Уважаемый гражданин,

согласно статье 521 нашей Конституции, народ обладает следующими четырьмя свободами:

а) свобода слова,

б) свобода печати,

в) свобода собраний и митингов,

г) свобода шествий.

Эти свободы обеспечиваются предоставлением в распоряжение граждан производительных печатных машин, достаточного количества бумаги, хорошо проветриваемых общественных зданий и широких улиц.

Что следует понимать под первыми двумя свободами? Для гражданина нашего государства газета – это коллективный организатор, призванный подготовить своих читателей к выполнению различных возложенных на них задач. Если в других странах газеты являются откровенно коммерческими предприятиями, фирмами, продающими свою печатную продукцию публике (и по этой причине делающими все возможное, чтобы привлечь внимание общественности броскими заголовками и пикантными историями), то главная цель нашей прессы – сообщать такую информацию, которая дала бы каждому гражданину ясное представление о ключевых проблемах общественной и международной жизни; следовательно, она направляет деятельность и чувства читателей в нужное русло.

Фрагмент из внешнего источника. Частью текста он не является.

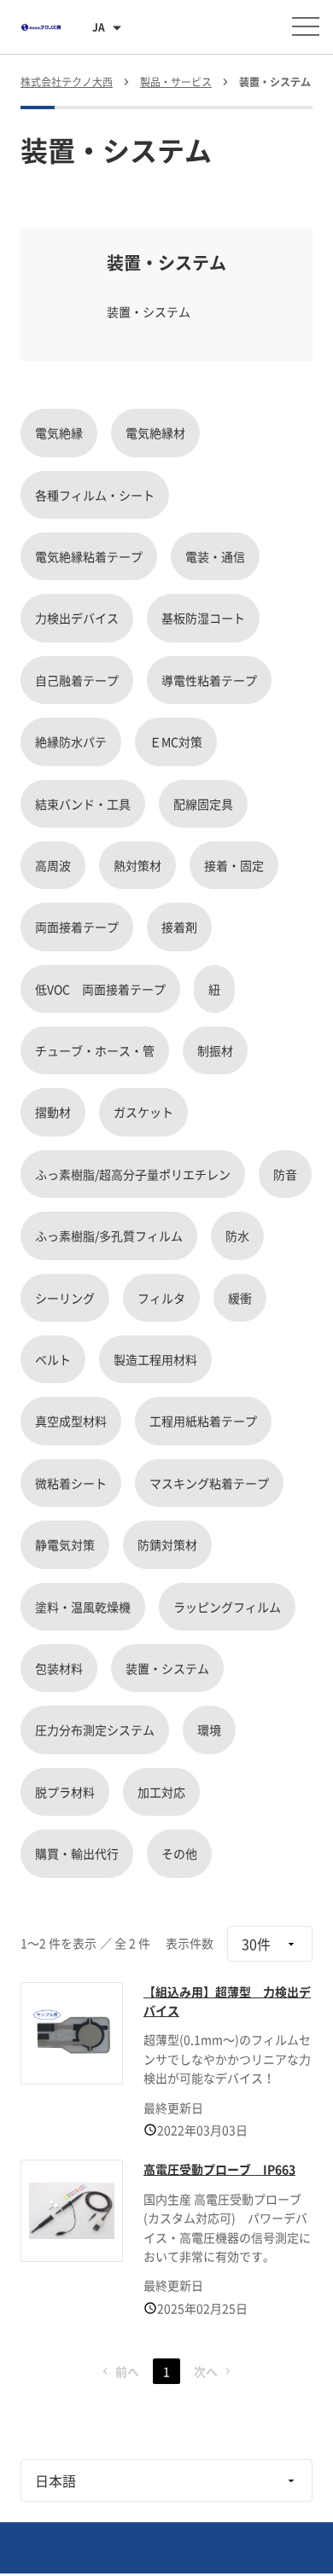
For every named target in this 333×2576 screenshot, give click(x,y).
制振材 (215, 1050)
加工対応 (161, 1791)
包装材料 (59, 1668)
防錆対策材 (167, 1544)
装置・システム (167, 1668)
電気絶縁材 (155, 432)
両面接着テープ (77, 926)
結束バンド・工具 (83, 803)
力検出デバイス (77, 617)
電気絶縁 (59, 432)
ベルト (53, 1359)
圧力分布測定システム (95, 1729)
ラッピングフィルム (227, 1606)
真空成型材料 (71, 1420)
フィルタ (161, 1297)
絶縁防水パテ (71, 741)
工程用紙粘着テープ (203, 1420)
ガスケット (143, 1111)
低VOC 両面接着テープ (100, 988)
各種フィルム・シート (95, 494)
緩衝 (240, 1297)
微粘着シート (71, 1483)
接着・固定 (234, 865)
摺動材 (53, 1111)
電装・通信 (215, 556)
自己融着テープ (77, 680)
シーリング (65, 1297)
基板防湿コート (203, 617)
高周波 (53, 865)
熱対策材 (137, 865)
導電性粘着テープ (209, 680)
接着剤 (179, 926)
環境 (209, 1729)
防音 (285, 1174)
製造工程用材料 (155, 1359)
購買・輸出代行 (77, 1853)
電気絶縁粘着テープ (89, 556)
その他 (179, 1853)
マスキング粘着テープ (209, 1483)
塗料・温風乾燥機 (83, 1606)
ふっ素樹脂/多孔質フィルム (109, 1235)
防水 (237, 1235)
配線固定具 (203, 803)
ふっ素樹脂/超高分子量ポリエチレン (133, 1174)
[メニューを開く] (305, 26)
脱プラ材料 (65, 1791)
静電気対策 (65, 1544)
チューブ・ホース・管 (95, 1050)
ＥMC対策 (175, 741)
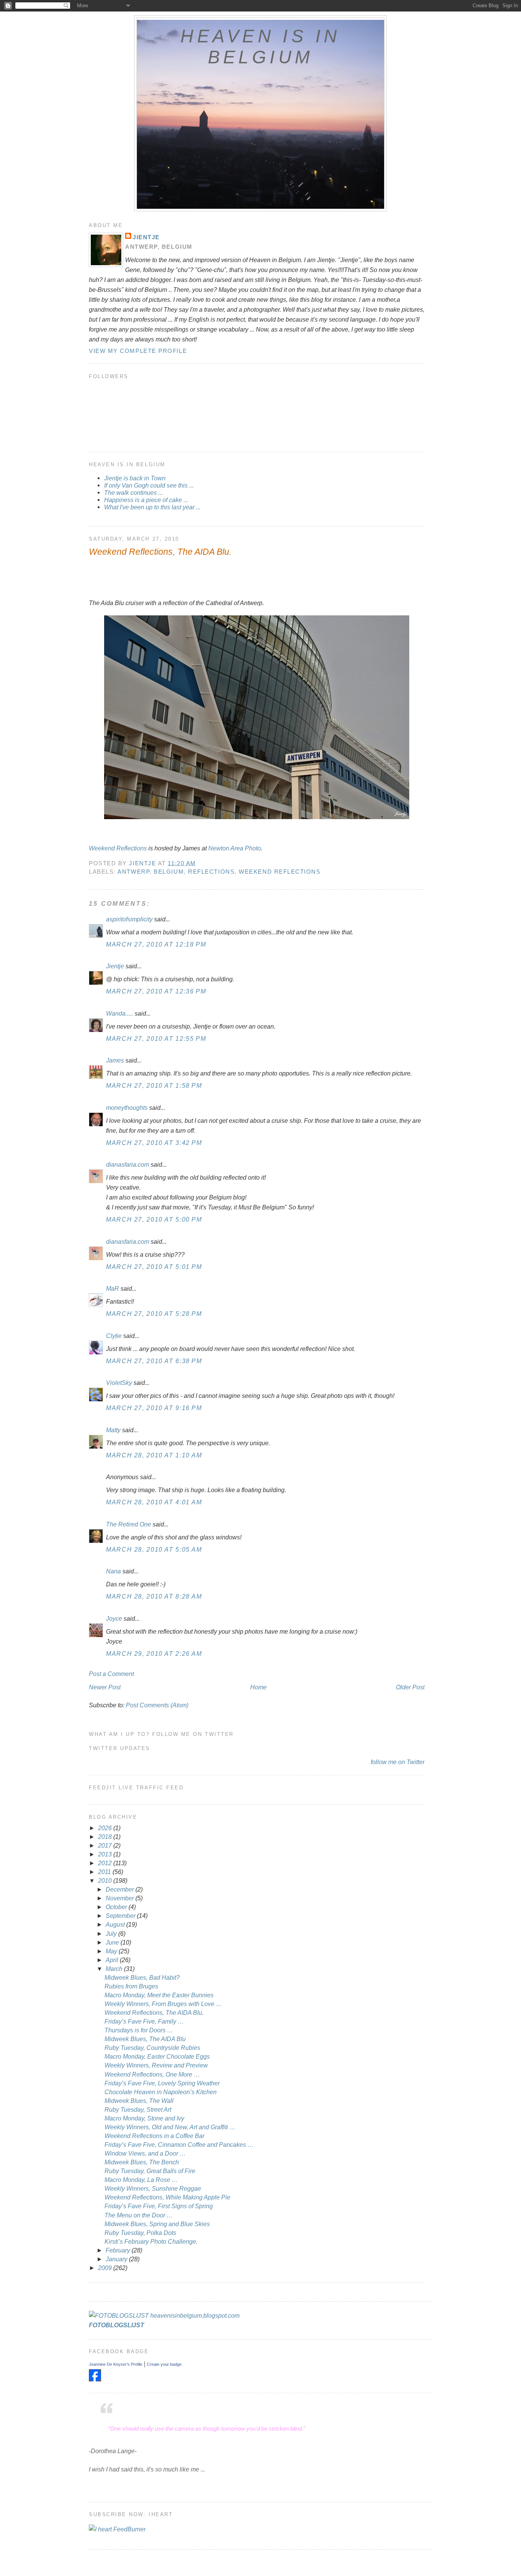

В других странах мы наблюдаем множество конкурирующих органов. Каждая газета освещает события по-своему, и это ошеломляющее разнообразие тенденций приводит взгляды обывателя к полному замешательству; в нашей подлинно демократической стране единообразная пресса несет ответственность перед народом за верность проводимого ею политического просвещения. Статьи в наших газетах – это не плод воображения того или иного человека, а зрелое, тщательно выверенное послание читателю, который, в свою очередь, воспринимает его с такой же серьезностью и вдумчивостью.

Еще одной важной особенностью нашей прессы является добровольное сотрудничество местных корреспондентов – письма, предложения, обсуждение, критика и все прочее. Итак, мы видим, что наши граждане имеют свободный доступ к газетам, и такого положения дел более нигде нет. О да, в других странах много толкуют о свободе, но на самом деле нехватка средств не всем позволяет пользоваться печатным словом. Миллионер и рабочий явно не имеют равных возможностей.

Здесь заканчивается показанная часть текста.